Agressões confirmadas
Durante o julgamento, tal como o JN noticiou, três dos nove militares acusados confirmaram que houve agressões no interior do posto, mas cometidas apenas pelo cabo aposentado José Miranda, o único que ficou em silêncio durante todo o julgamento.
Pedro Rabaça, o primeiro guarda a falar ao coletivo de juízes, confirmou que “houve agressões” a soco no interior das instalações, que disse terem sido cometidas pelo GNR na reforma, mas negou que estas tenham ocorrido na “sala que não tinha qualquer iluminação natural”. Depôs também que aconselhou o ofendido a dizer a verdade sobre onde estaria a viatura, mas rejeitou que o tenha coagido.

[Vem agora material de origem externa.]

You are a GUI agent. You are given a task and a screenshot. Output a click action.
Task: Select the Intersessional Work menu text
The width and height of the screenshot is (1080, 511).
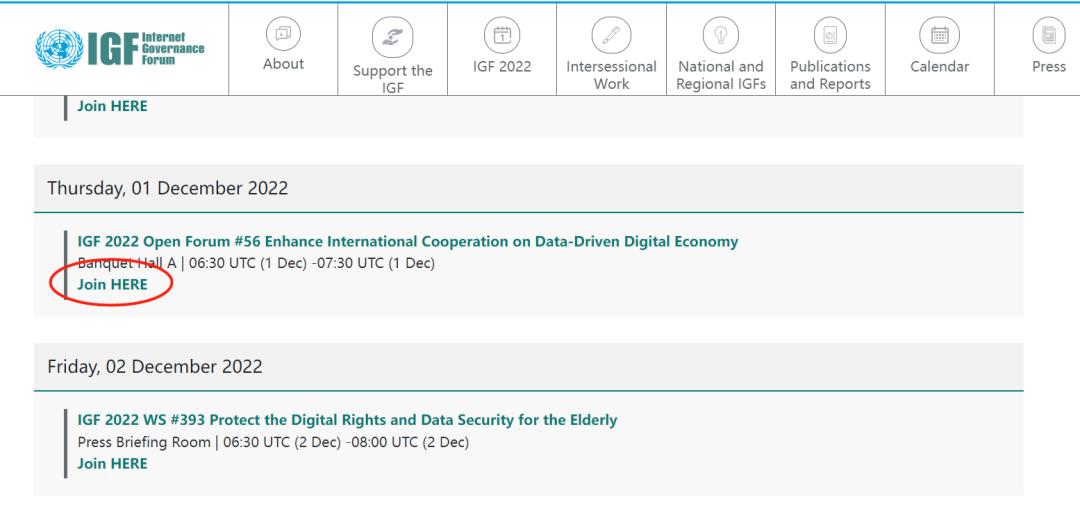coord(611,75)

Também os arguidos Ruben Rebelo e Jorge Neves alegaram que o ofendido foi agredido pelo militar aposentado.
Já os guardas Patrick Henriques, Leandro Silva, Nuno Borges, Fernando Castro e Bruno Oliveira, este dois últimos à data do Núcleo de Investigação Criminal, negaram ter praticado ou assistido a qualquer agressão e garantiram ser inocentes.
Ofendido não sabe quem o agrediu
Numa das sessões de julgamento, o ofendido chegou a dizer que foi insultado, ameaçado e agredido “várias vezes” no interior de duas salas, uma delas sem janela, e também no hall de entrada do posto. Disse que foi algemado a uma cadeira, agredido com uma mangueira e ameaçado com uma arma no interior do posto por vários militares. Não soube, no entanto, precisar quem foram os agressores.
Perante a insistência do presidente do coletivo de juízes, António Pedro, para que fizesse um esforço, a vítima apenas conseguiu caracterizar um guarda, que disse que era “careca” e estaria na casa dos “40 a 50 anos”, vestido à civil.
Paulo Ribeiro menorizou até as agressões cometidas por José Miranda, dizendo que as mais graves foram praticadas por outros guardas.